Task directions
Send back the records exactly as written, with no images.

Supplied data
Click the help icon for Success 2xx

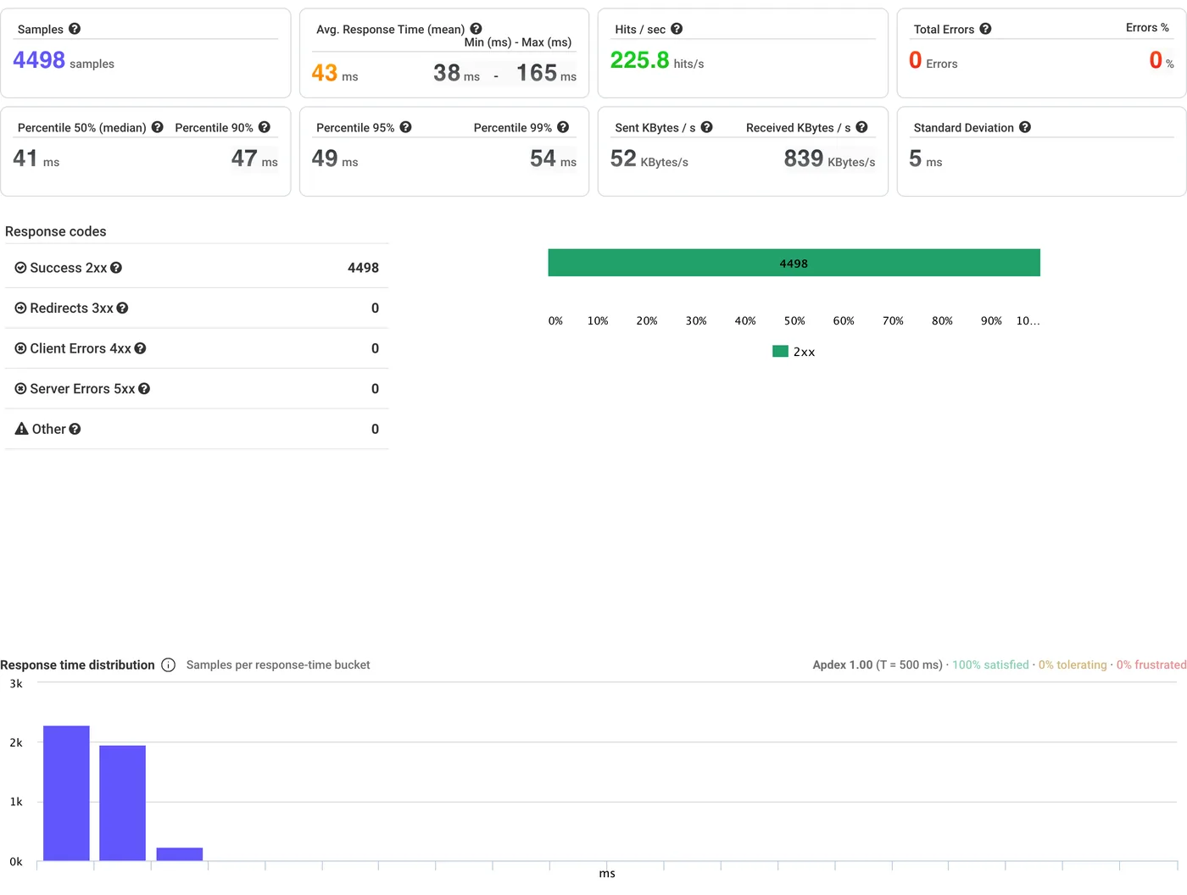click(116, 268)
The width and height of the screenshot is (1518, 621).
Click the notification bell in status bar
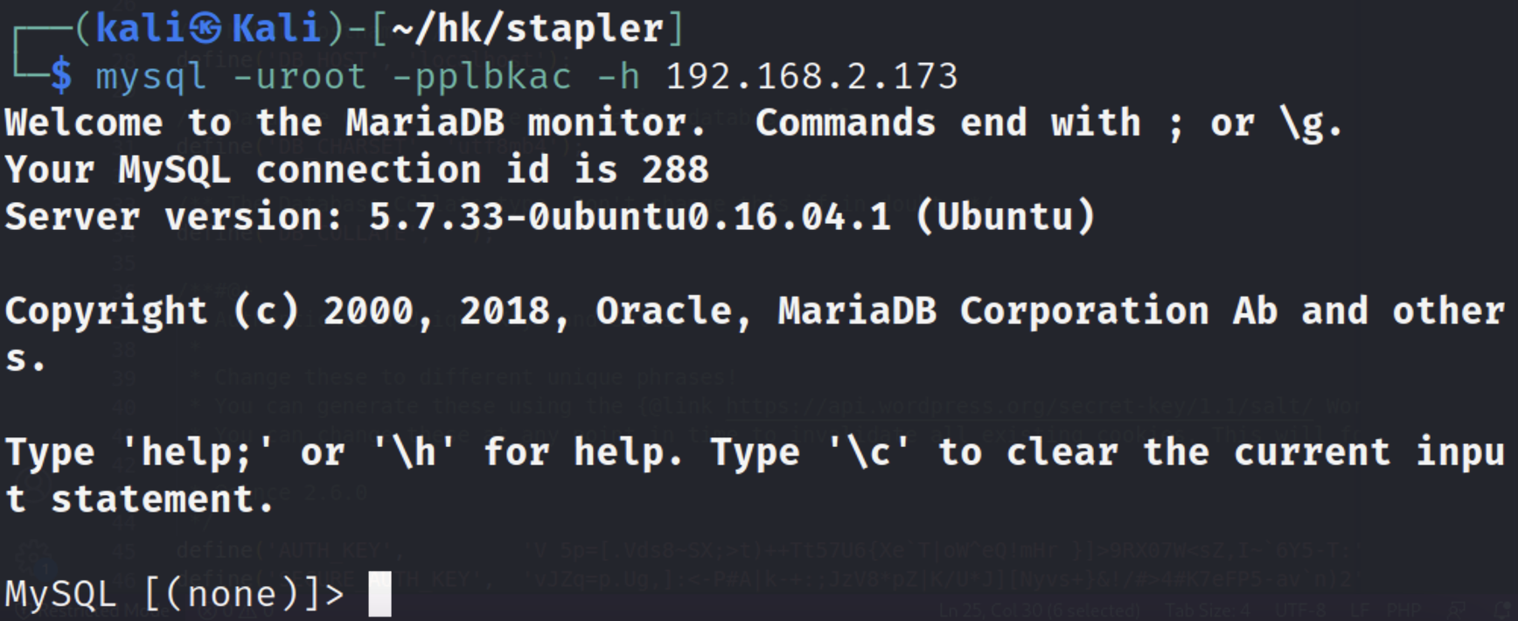1503,610
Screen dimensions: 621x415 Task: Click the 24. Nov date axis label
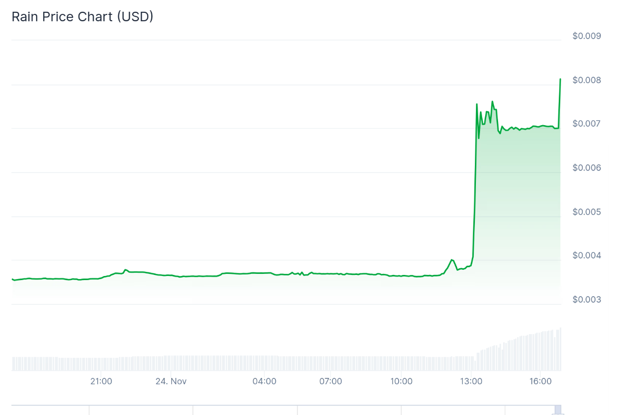[x=171, y=382]
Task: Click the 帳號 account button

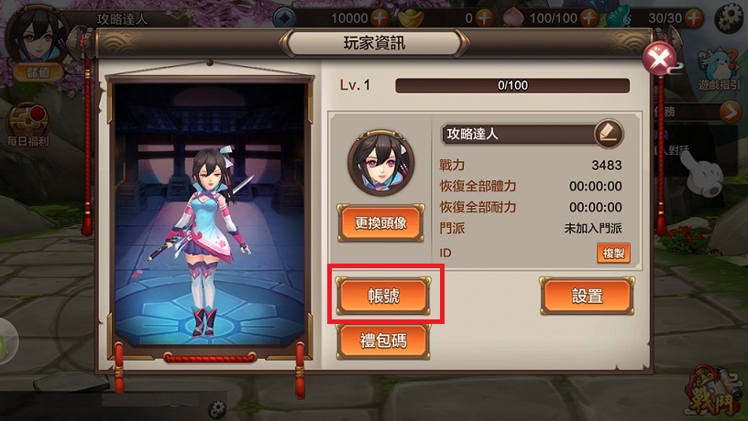Action: 383,297
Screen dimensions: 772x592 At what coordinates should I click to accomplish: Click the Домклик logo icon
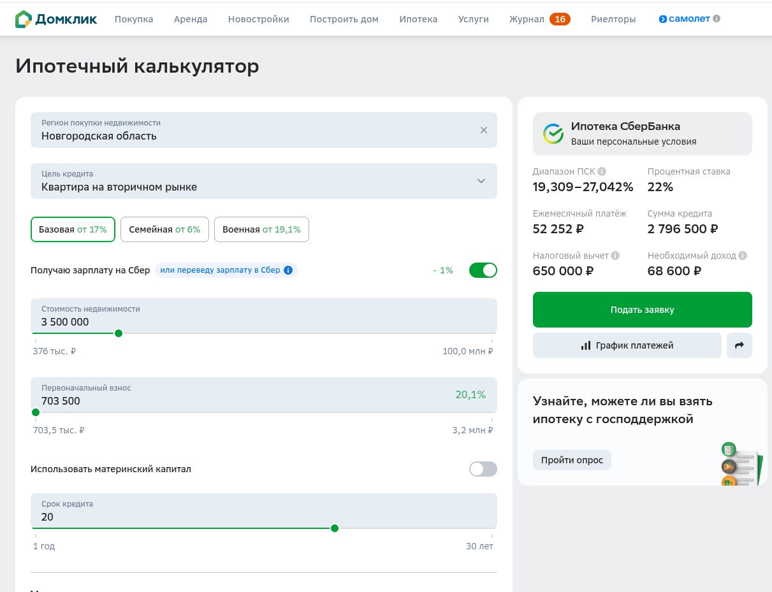[24, 19]
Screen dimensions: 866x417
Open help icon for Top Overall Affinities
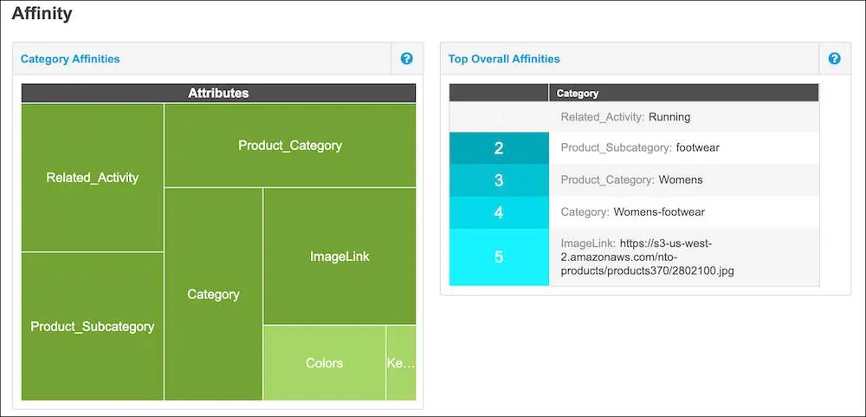tap(835, 59)
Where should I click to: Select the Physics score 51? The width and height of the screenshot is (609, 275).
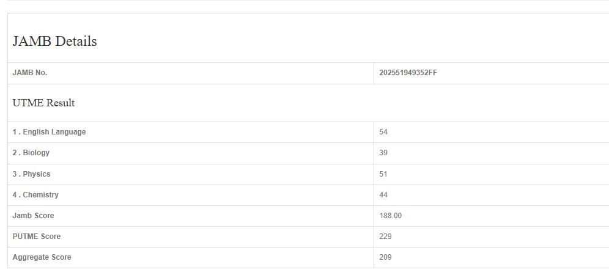click(x=383, y=174)
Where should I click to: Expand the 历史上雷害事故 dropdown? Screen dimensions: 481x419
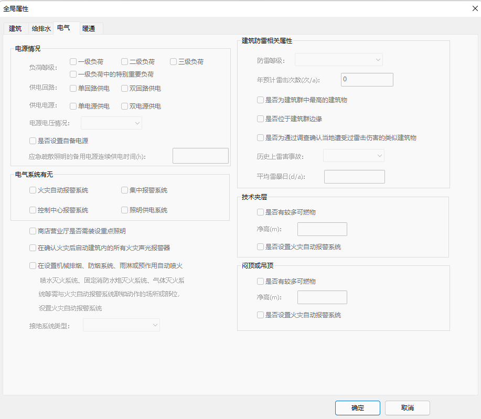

Output below
Click the help icon for Success 2xx

click(116, 268)
The width and height of the screenshot is (1518, 621).
Click the notification bell in status bar
1503,610
Screen dimensions: 621x415 Task: Click the 24. Nov date axis label
[x=171, y=382]
Task: Click the 帳號 account button

Action: 383,297
Screen dimensions: 772x592 At what coordinates should I click to accomplish: Click the Домклик logo icon
[24, 19]
Screen dimensions: 866x417
Open help icon for Top Overall Affinities
tap(835, 59)
Where should I click to: Select the Physics score 51? The width and height of the screenshot is (609, 275).
click(x=383, y=174)
Where should I click to: Expand the 历史上雷害事故 dropdown? Screen dimensions: 481x419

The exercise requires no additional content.